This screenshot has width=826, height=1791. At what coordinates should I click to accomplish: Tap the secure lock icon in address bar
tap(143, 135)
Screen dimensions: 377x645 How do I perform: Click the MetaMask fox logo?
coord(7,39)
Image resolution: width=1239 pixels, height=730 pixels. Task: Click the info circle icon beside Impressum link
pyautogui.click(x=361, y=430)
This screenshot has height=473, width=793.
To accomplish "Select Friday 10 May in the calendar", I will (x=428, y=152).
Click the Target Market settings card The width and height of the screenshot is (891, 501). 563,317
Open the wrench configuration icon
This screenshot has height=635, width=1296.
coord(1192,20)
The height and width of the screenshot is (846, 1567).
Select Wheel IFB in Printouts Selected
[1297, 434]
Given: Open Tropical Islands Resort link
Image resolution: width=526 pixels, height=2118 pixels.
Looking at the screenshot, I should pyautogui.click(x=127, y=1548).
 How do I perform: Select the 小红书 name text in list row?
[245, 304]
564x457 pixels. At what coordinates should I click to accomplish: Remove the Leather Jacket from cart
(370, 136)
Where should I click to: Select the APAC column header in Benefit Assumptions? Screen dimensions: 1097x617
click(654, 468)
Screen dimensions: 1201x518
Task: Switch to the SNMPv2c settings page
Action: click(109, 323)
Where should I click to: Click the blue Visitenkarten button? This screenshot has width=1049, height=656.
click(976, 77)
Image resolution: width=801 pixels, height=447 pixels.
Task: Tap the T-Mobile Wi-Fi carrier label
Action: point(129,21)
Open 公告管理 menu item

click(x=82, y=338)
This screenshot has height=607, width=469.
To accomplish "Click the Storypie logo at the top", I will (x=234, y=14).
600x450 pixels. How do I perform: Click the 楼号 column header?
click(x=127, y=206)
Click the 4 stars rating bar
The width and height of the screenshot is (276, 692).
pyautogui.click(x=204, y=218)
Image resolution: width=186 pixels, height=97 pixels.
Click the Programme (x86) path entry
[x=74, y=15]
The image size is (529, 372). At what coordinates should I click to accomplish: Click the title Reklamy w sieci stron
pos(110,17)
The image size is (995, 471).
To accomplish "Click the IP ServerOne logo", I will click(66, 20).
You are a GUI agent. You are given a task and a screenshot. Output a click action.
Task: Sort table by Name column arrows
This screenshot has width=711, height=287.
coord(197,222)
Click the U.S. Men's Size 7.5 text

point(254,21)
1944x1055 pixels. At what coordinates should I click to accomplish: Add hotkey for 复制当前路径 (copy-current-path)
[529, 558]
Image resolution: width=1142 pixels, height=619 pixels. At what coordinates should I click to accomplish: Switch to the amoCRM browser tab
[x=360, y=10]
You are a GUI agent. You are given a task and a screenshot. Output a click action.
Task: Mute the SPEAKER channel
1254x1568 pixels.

━━━━━━━━━━━━━━━━━━━━

▶ _INSTRUCTION_
Return, unchanged, the lines of the entries starting at the very first line and ending at the line that contains "will (x=428, y=152).", including both of those lines.

▶ _PROBLEM SOLUTION_
This screenshot has width=826, height=1791. At what coordinates should I click to accomplish: Tap the secure lock icon in address bar
tap(143, 135)
Screen dimensions: 377x645 How do I perform: Click the MetaMask fox logo?
coord(7,39)
Image resolution: width=1239 pixels, height=730 pixels. Task: Click the info circle icon beside Impressum link
pyautogui.click(x=361, y=430)
This screenshot has height=473, width=793.
To accomplish "Select Friday 10 May in the calendar", I will (x=428, y=152).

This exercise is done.